Each hut has its own character. Brothers Point hut, lovingly referred to as the 'googie', perched above the sea. Bauer Bay hut, tucked behind the sand dunes of a wild and expansive coastline. Green Gorge hut hums with the sound of wildlife nearby. Waterfall Bay hut, another beloved googie, sits between the sea and green escarpment. Hurd Point hut, nestled amongst tall tussock and facing the roiling Southern Ocean, feels homiest. Inside, the huts are thick with memory — handwritten notes tacked to the shelves, personalised CDs lovingly labelled, engraved artworks on the dining tables, homemade treasures everywhere, made before my time.
One afternoon, taking some idle time after some intensive days of fieldwork, I found something tucked away — a small folded piece of paper, the edges softened and yellowed by time. It carried a short poem signed by Tyler Knott Gregson. I won’t share the words here; part of me wants others to find it the way I did — by chance, in the quiet hum of a hut when the wind is shaking the walls. Whoever placed it there seemed to understand this place perfectly: how Macquarie Island gathers the fragments of every person who passes through, and how we leave a little of ourselves behind when we go. Although, this is entirely my own interpretation, shaped and filtered by my own experiences.

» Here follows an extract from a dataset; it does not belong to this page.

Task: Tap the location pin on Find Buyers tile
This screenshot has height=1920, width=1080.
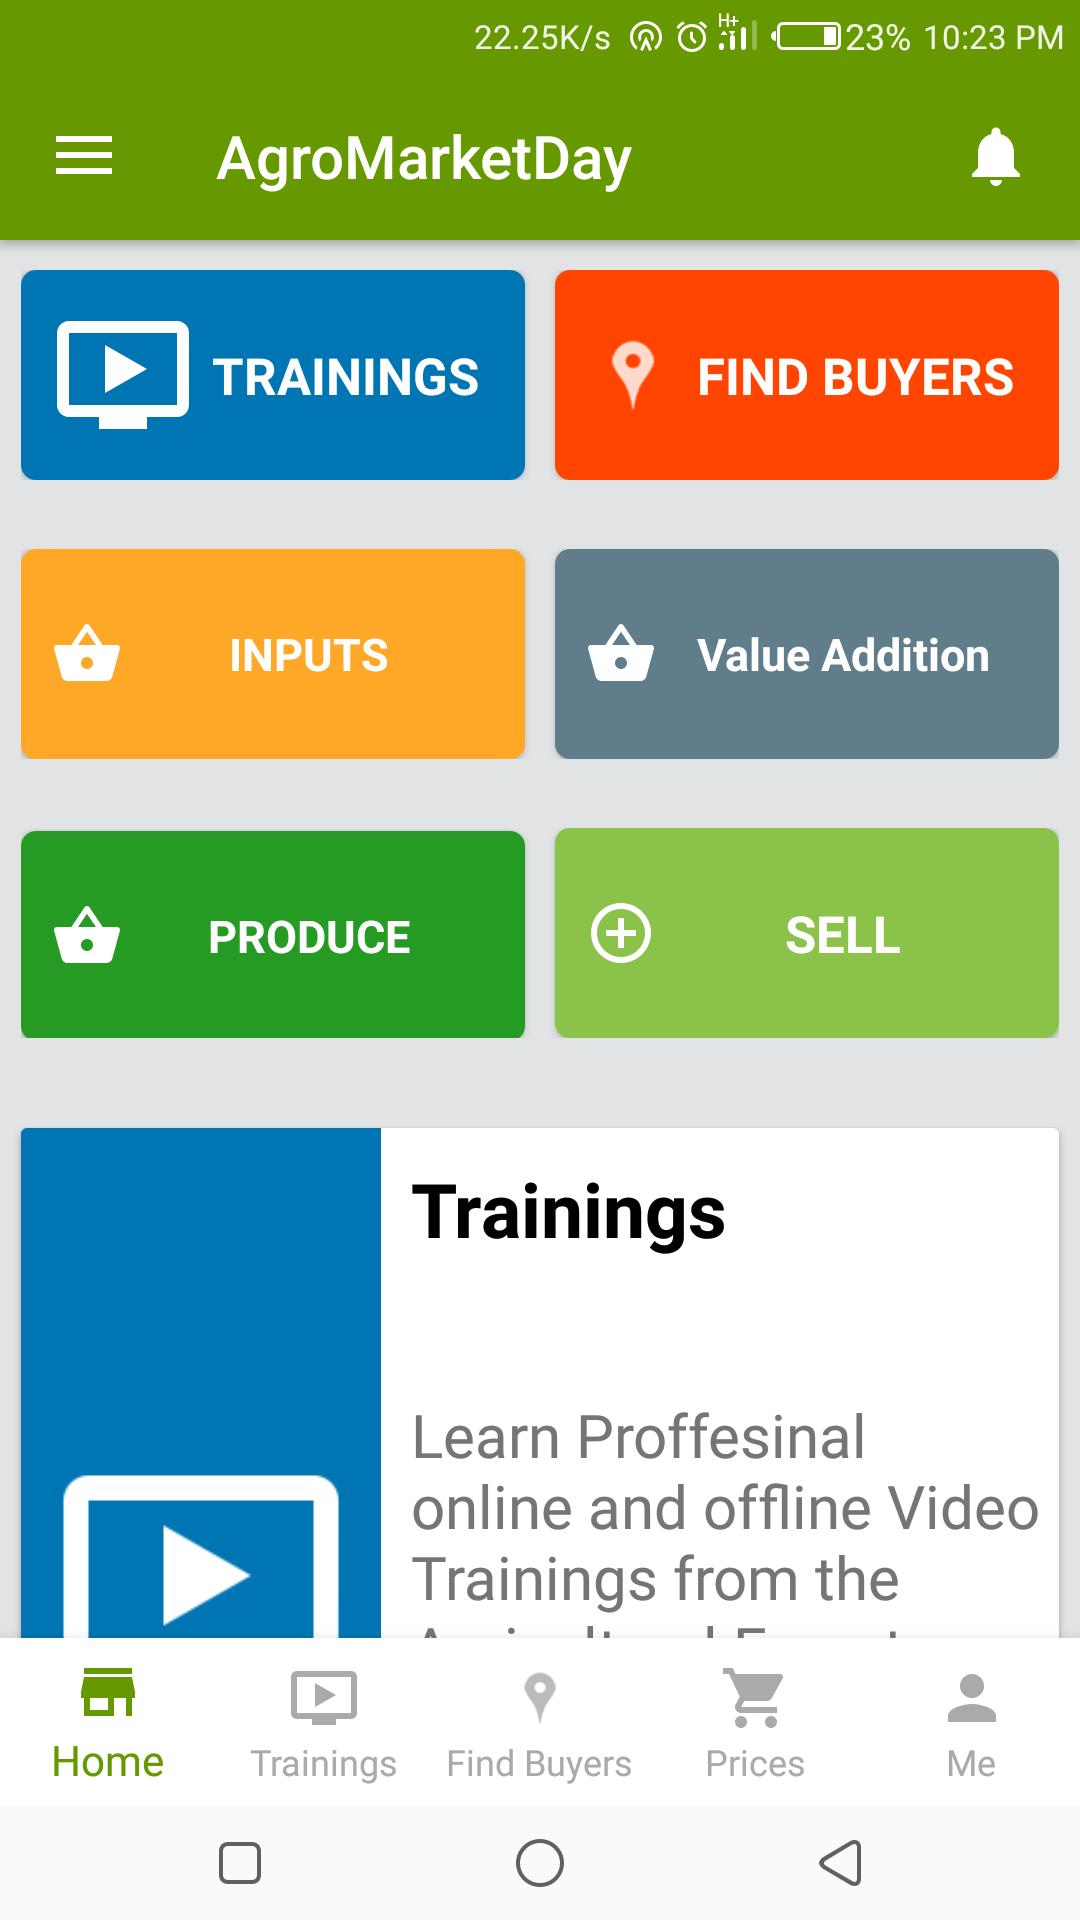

The huts hold those fragments. They keep the echo of laughter over games played during windy nights, the soothing sounds of grinding your morning coffee, the shared silence over coffee as elephant seals bellow outside, the ritual of preparing a nourishing meal for each other after a long day. Even when empty, they hum with the weight of lives that have passed through — people bound by mud, wallow water, wind, and the stubbornness it takes to live at the edge of the world.
When I return to a field hut after a long day in the field, it feels like stepping into a shared story. Someone before me boiled water on this same stove. Someone after me will curl up in the same bunk, listening to rain on the walls and windows.
For me, that’s what the hidden poem was really about — that none of us ever truly leave Macquarie Island. A part of us stays tucked up in the hut, resting weary bones, creating lovely artworks to adorn the hut walls, or out in the wild winds counting the life unfolding in front of us. We leave our pieces here, and the island, in return, leaves pieces of itself inside us.